Having allowed the appeal against the finding of discrimination, this also undermined the tribunal’s reasoning on constructive unfair dismissal. The alternative basis for that conclusion was, however, also flawed as the tribunal had failed to apply the correct test when determining whether there had been a breach of the implied term of trust and confidence and had failed to provide an adequate explanation of it finding that a breach arose from a failure of personal communication.
Race Discrimination: Differentiating comparators
In the direct race discrimination case of Virgin Active Ltd v Hughes  EAT 130, the question before the EAT was whether it was correct for the employment tribunal to consider a colleague who had made a comment about her own race as a valid comparator for a claimant who had made a comment about a colleague’s race.

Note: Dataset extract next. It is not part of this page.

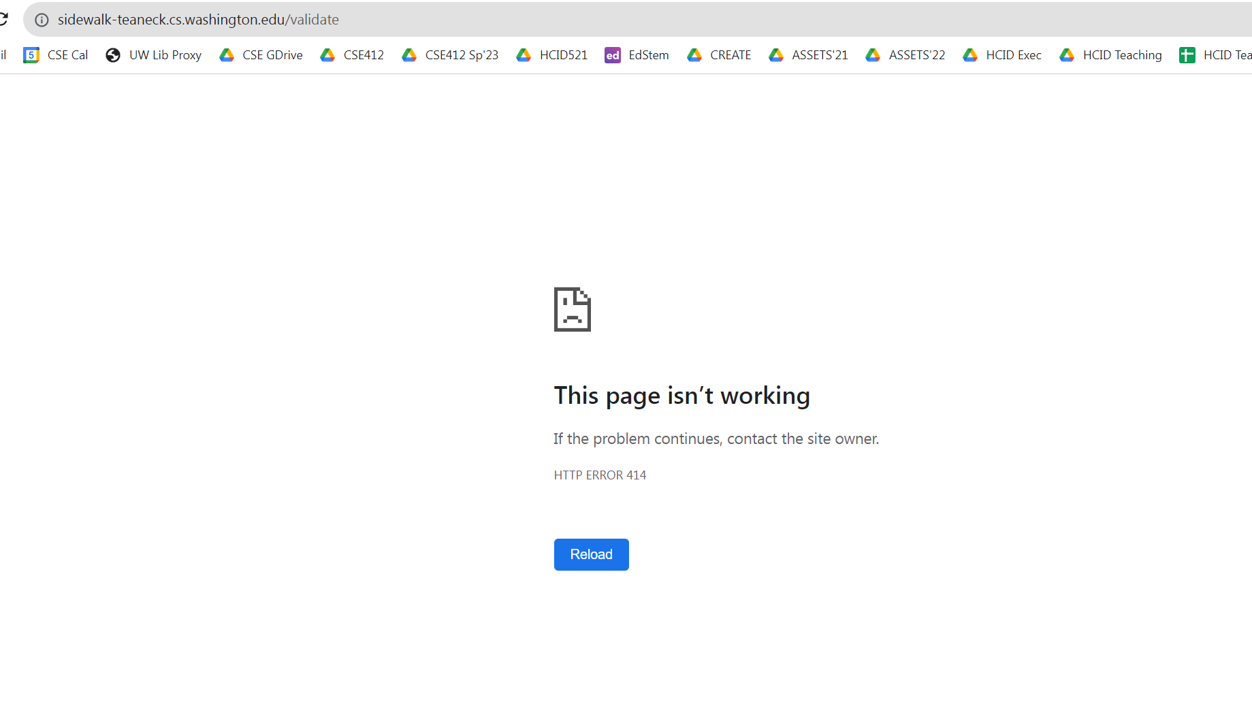Open the HCID521 bookmark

The claimant in this case was a gym manager who had been dismissed. He had won several claims at the tribunal, including unfair dismissal, automatic and ‘ordinary’ unfair dismissal, and race discrimination concerning the handling of his disciplinary process and a grievance. The respondent appealed on various grounds and succeeded in overturning the findings related to race discrimination.
The tribunal had considered three of the claimant’s colleagues as comparators, even though their situations appeared significantly different from the claimant’s. The tribunal argued that the differences in treatment of these comparators shifted the burden of proof and upheld the complaint.
However, the EAT disagreed with the tribunal’s approach. It pointed out that the tribunal had not adequately assessed whether the claimant’s comparators were indeed suitable comparators, given their differing circumstances. A tribunal should carefully evaluate any material differences between a claimant and a valid comparator. The more significant the differences in their circumstances, the less likely the disparate treatment indicates discrimination. To illustrate this, the EAT provided an example: if two individuals of different races both undergo a job interview and one succeeds while the other does not, this alone wouldn’t be enough to shift the burden of proof. However, if both candidates scored equally in an assessment but were treated differently, that might indeed warrant shifting the burden of proof.
Additionally, the judgment highlighted that delay, on its own, is not sufficient grounds for an appeal. (The judgment had been delayed due to the Employment Tribunal Judge’s serious ill-health.)